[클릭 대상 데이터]
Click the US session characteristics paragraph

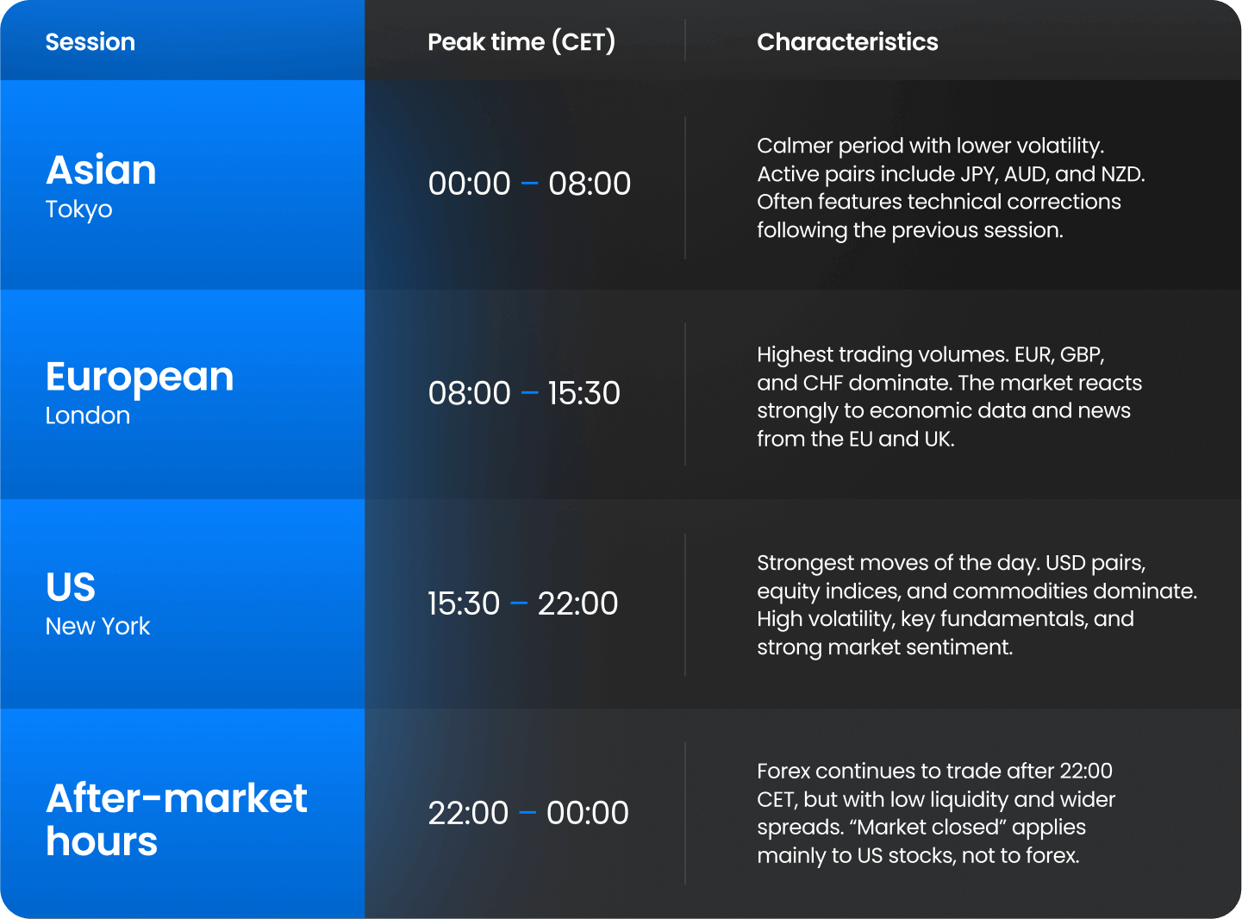point(976,604)
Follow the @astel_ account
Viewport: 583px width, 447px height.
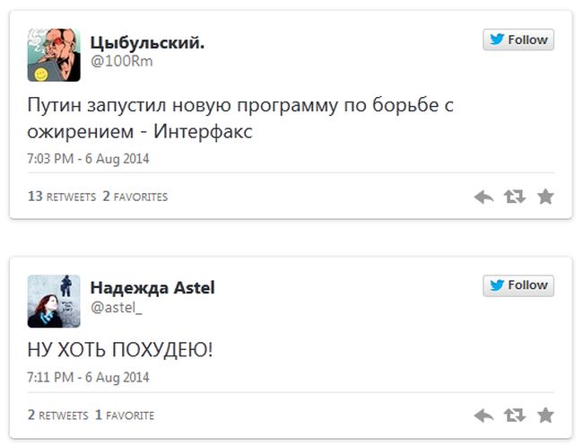(518, 285)
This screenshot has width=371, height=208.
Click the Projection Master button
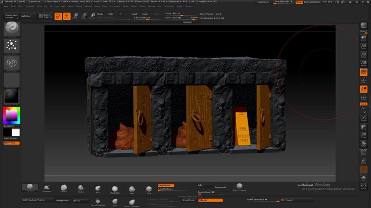click(x=11, y=16)
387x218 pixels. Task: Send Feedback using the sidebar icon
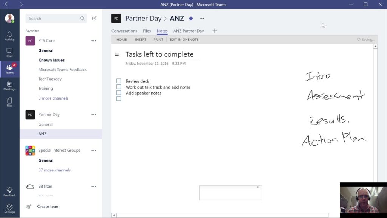point(9,191)
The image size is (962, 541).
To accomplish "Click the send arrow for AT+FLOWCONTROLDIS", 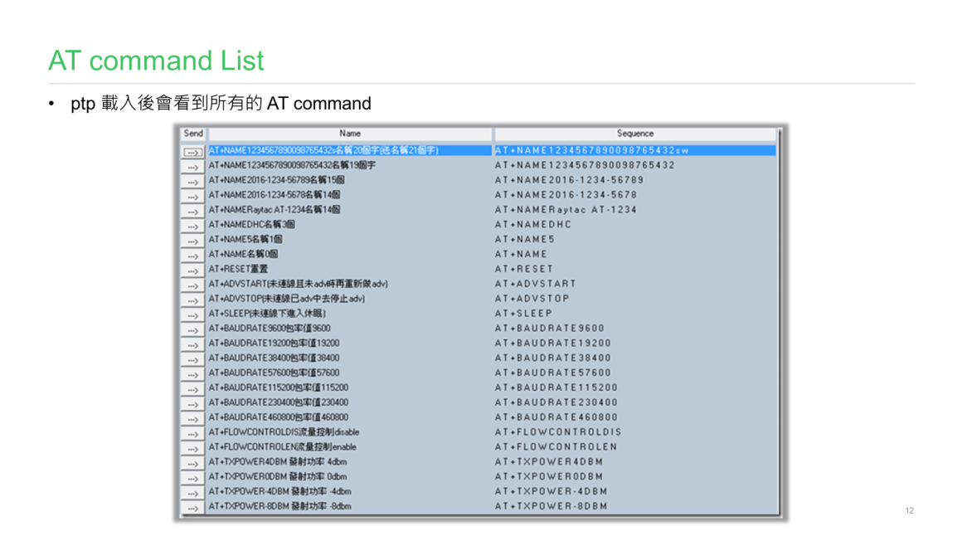I will (192, 433).
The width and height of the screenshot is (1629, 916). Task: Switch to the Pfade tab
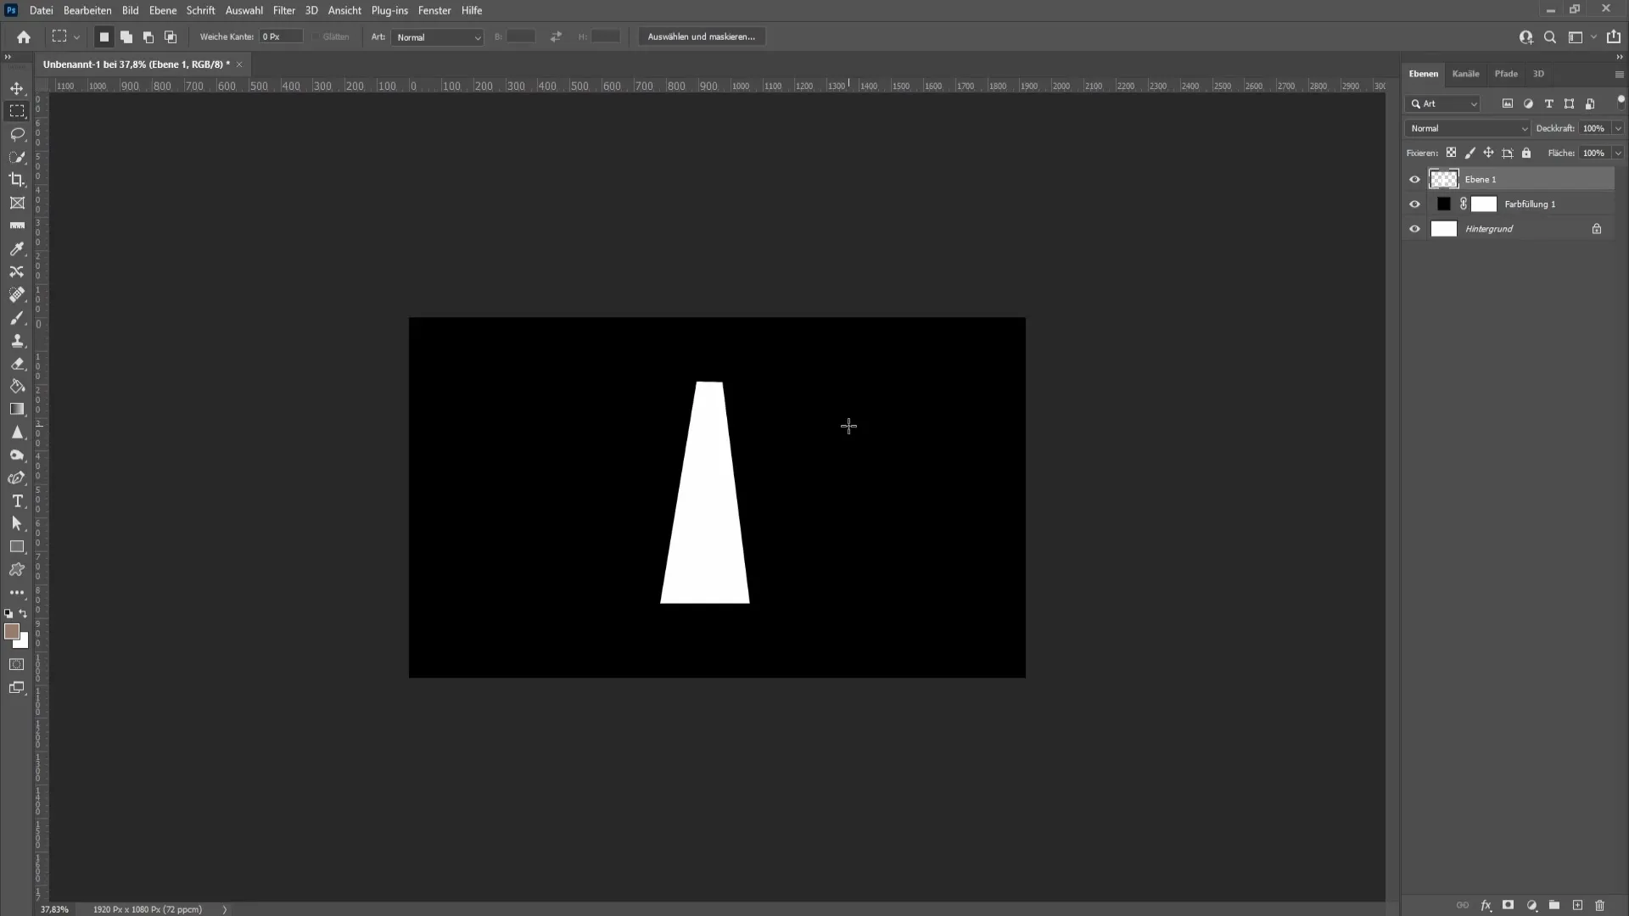tap(1507, 73)
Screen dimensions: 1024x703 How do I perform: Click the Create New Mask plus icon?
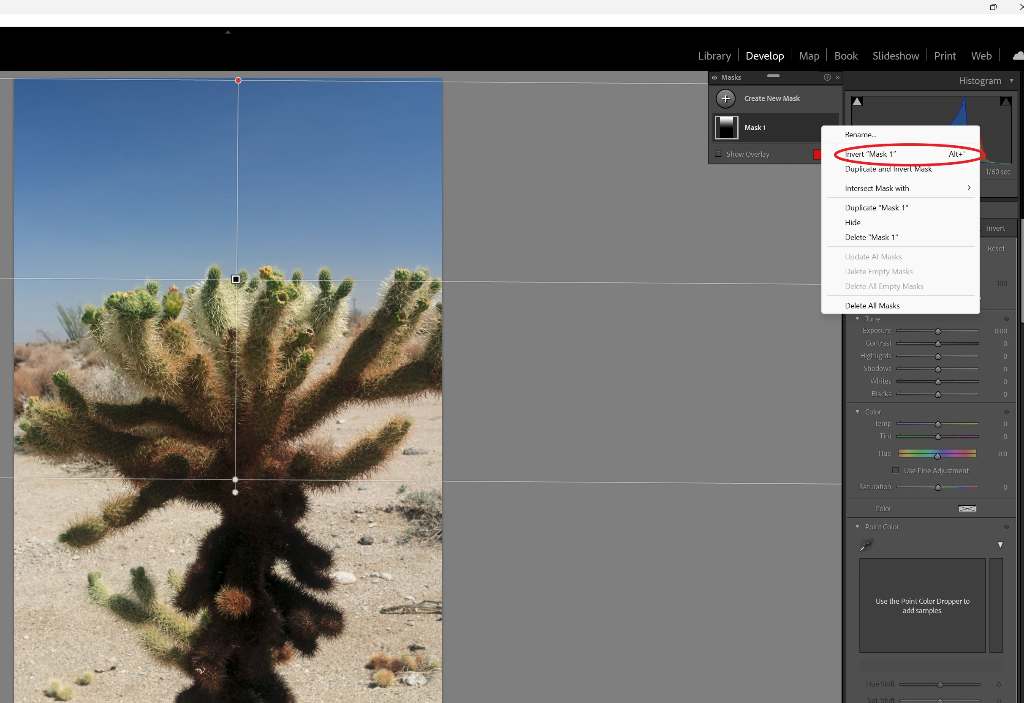point(725,99)
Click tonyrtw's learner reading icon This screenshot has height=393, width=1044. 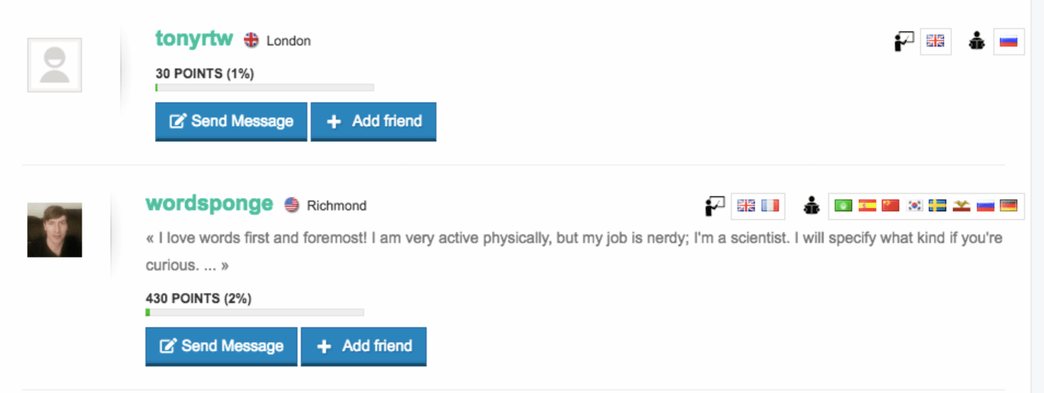tap(977, 41)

* [문제 설명] 위 기록에서 "Follow the @astel_ account" 문구가 있는 줄부터 "point(9,191)" 문구가 있는 줄까지, 양 끝 줄을 포함해 그대로 다시 적어 주세요. 그림은 답에 넣지 않습니다.

* [실습 결과]
Follow the @astel_ account
Viewport: 583px width, 447px height.
(518, 285)
This screenshot has width=371, height=208.
Click the Projection Master button
click(x=11, y=16)
387x218 pixels. Task: Send Feedback using the sidebar icon
point(9,191)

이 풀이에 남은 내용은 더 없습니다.